Right now, knowledge about water supply coverage in Ethiopia is poor. Ato Tesfaye of the Ministry of Water Resources, who presented this year’s sector performance review, acknowledged that “nobody can tell water coverage at this point in time”. Officially, 54% of Ethiopians have access to water supply but the real figure might be different and probably lower. Meanwhile, the Ethiopian Universal Access Programme (UAP) intends to achieve 98% access to safe water by 2012 – in three years time. In order to achieve this target, the Ministry of Water Resources recently reviewed the UAP to focus efforts on promoting self-supply and low-cost technologies at the community level such as the rope pump. This strategy has a number of implications, including for monitoring.

Focusing on self-supply is the most feasible strategy for increasing access in a short period of time but it also poses new challenges for water supply delivery. Open hand-dug wells fitted, for example, with a rope pump, are more prone to contamination. Ropes are exposed and this can impact negatively on water quality. This means that a lot more emphasis needs to be put on sanitation and hygiene education. The promotion of self-supply also coincides with promotion of latrine construction at household level in line with the national sanitation and hygiene protocol. Latrines and wells may be constructed in or around a compound thereby increasing the possibility of contaminating groundwater – a risk that is not yet very well understood in Ethiopia.  However, high and repeated incidences of acute watery diarrhoea over the last years in parts of Ethiopia mean that this is an issue that needs urgent attention.

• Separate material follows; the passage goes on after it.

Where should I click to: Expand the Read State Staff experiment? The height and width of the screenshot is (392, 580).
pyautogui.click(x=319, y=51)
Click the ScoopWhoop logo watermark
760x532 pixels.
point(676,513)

How will low-cost technologies be captured by the government WASH monitoring framework? According to the draft monitoring guideline presented at the MSF in Hawassa, Water, Sanitation and Hygiene Committees (WASHCos) are responsible for monitoring their water supplies. However, self-supply schemes at household level do not have WASHCos and reporting of these types of supplies needs to be integrated into the draft monitoring strategy. As self-supply schemes are dug at household level, government agents who are in close contact with households – such as Health Extension Workers or Development Agents of the agricultural sector – may be the first port of call in terms of monitoring. Water officers, on the contrary are based at woreda level and may therefore not be able to closely monitor household self-supply schemes. Maybe, therefore, the new strategy presents an opportunity for closer collaboration between health, education and water at the local level? The need for greater attention to water quality with regard to self-supply could be another entry point for increased inter-sectoral cooperation on monitoring.

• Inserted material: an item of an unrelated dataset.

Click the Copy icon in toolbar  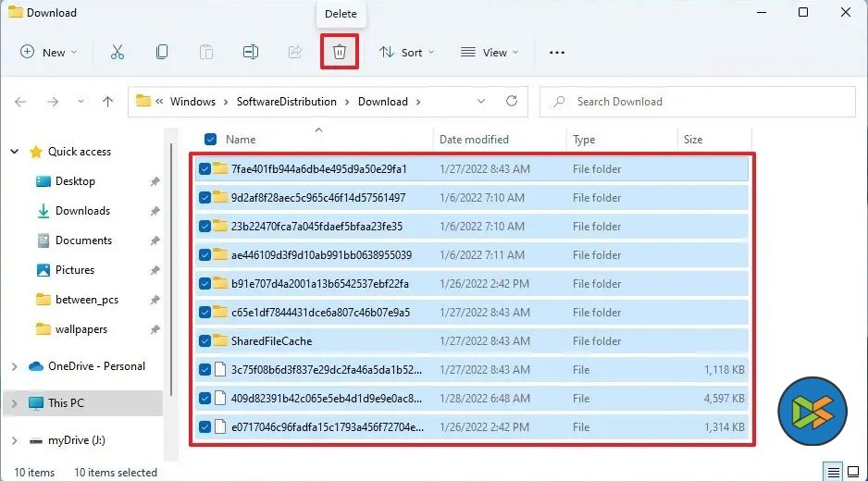[x=162, y=53]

Furthermore, the current emphasis in the UAP is on increasing access at the expense of sustainability aspects. According to the revised Universal Access Plan for rural water supply of February 2009, water supplies are counted as ‘access’ regardless of their functionality as long as schemes are deemed repairable. This definition supports an emphasis on building new schemes at the expense of maintaining the functionality of existing schemes. However, anecdotal evidence e.g. from research carried out by RiPPLE in Alaba and Mierab Abaya in SNNP region suggests that approximately a third of all water points may be non-functional at any point in time. Sustainability is thus a big issue when it comes to increasing access to functional water points – but will this be reflected in the monitoring activities of the government? In theory it could be as functionality is one of the proposed indicators of the new M&E guideline. It remains to be seen which indicators monitoring will focus on in practice.

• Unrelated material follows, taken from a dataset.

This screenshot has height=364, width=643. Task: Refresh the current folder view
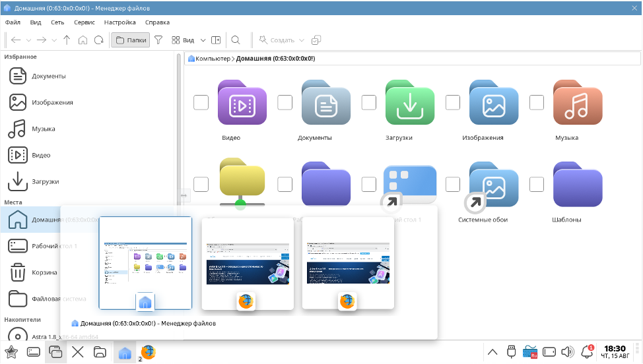[x=98, y=40]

The Ministry of Water Resources plans to roll out the national monitoring inventory starting from November 2009. Of course, not all aspects can be dealt with at any point in time and implementing the inventory at national scale is, in itself, an immense undertaking. The next months thus offer a great opportunity for learning on how to use monitoring to maximise existing resources to achieve universal access to water supply, sanitation and hygiene in Ethiopia at the earliest possible.